Le Conseiller du Bibliophile conclut en disant que la jurisprudence est ainsi fixée pour tous les différends qui peuvent se produire dans les achats conclus par correspondance.

Il est vrai qu'à bien considérer les choses, 2.200 francs or en 1873, ce n'est pas rien ! On peut estimer cette somme à un équivalent très approximatif d'au moins 50.000 euros de nos jours de 2010. Que penser de tout ceci ? Qu'on ne badine pas avec l'amour des livres... euh je veux dire avec l'argent des libraires... Si j'essaye de me mettre à la place de Bachelin-Deflorenne, je ne peux m'empêcher de comprendre sa démarche d'appel (il avait donc été condamné en première instance à payer une amende), avec toutefois quelques réserves que je vais essayer de justifier ici. En effet, je ne peux croire que M. Bachelin-Deflorenne, aussi au fait de la connaissance des livres rares et précieux comme il est dit dans l'arrêt, ne sache d'avance qu'un livre qu'on dit "lavé anciennement" n'ait été obligatoirement sorti de sa reliure ? Peut-on laver un livre sans le sortir de sa reliure ? (appel aux restaurateurs de livres rares). Il n'est pas dit que quelques feuillets seulement ont été lavé anciennement, il est dit qu'un "lavage ancien avait fait couler l'impression de quelques pages". Ce n'est pas pareil. M. Bachelin-Deflorenne visiblement tourne le descriptif à son avantage pour refuser l'achat d'un livre qui finalement ne lui convient pas. C'est de bonne guerre me direz-vous ! De nos jours on procède encore de même.
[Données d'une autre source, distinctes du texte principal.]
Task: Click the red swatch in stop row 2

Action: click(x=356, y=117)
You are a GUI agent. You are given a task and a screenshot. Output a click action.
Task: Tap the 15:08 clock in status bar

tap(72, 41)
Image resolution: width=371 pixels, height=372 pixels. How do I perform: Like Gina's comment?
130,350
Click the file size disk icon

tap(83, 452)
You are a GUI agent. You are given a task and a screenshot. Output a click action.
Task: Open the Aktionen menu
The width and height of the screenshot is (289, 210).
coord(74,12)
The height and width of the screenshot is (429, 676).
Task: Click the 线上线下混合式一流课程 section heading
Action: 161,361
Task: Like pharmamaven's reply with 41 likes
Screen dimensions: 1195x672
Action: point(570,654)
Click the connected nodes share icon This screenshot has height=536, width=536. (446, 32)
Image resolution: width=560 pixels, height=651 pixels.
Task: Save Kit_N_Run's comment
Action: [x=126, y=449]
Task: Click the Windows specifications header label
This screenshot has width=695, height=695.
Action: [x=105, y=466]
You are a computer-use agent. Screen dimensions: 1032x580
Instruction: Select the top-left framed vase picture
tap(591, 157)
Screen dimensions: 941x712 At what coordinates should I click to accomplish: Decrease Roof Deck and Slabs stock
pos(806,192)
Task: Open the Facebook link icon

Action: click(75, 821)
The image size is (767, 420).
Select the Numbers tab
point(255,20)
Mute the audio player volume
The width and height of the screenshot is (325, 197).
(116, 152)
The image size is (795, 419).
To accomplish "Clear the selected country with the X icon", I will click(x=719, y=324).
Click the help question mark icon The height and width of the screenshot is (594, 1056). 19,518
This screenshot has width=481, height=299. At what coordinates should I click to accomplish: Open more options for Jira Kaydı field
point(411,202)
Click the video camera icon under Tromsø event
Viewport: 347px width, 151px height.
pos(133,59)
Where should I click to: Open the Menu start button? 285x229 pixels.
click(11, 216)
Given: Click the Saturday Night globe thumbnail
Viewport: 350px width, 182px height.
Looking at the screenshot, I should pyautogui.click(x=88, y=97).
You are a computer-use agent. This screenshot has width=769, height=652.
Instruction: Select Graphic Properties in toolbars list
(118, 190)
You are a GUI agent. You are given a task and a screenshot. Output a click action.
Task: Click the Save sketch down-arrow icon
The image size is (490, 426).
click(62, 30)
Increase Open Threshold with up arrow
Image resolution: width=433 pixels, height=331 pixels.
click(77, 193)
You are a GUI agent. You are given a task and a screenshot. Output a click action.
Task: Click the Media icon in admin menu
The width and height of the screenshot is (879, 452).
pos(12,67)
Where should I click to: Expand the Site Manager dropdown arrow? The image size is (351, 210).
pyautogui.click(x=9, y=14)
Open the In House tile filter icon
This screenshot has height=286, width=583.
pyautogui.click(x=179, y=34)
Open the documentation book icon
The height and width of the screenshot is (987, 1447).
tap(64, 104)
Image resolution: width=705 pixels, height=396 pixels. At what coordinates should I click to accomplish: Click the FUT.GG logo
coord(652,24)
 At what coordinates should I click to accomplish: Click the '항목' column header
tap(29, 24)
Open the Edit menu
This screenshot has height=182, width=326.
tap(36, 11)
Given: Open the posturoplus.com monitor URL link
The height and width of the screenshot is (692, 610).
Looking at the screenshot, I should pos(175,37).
Surtout si le libraire voit un client potentiel a qui il a promis ce livre, finalement se rétracter après lui avoir montré. Ce n'est pas le genre de livre qu'on achète sans client ! Déjà à la fin du XIXe siècle cela devait fonctionner de la sorte. M. Bachelin-Deflorenne n'a visiblement pas cru que ce volume ait appartenu à Grolier et que la reliure fût la reliure originale. Ce doute aurait pu être dissipé d'après le descriptif que je lis "revêtu d'une reliure en maroquin rouge à compartiments dont le dos avait été habilement refait". Ce ne sont pas des mors restaurés, mais un dos refait ! Bachelin-Deflorenne semble avoir été oublieux sur ces détails qui pourtant auraient pu lui permettre d'émettre à priori quelques doutes... qui auraient différer son acceptation du prix... et ainsi un long procès avec appel.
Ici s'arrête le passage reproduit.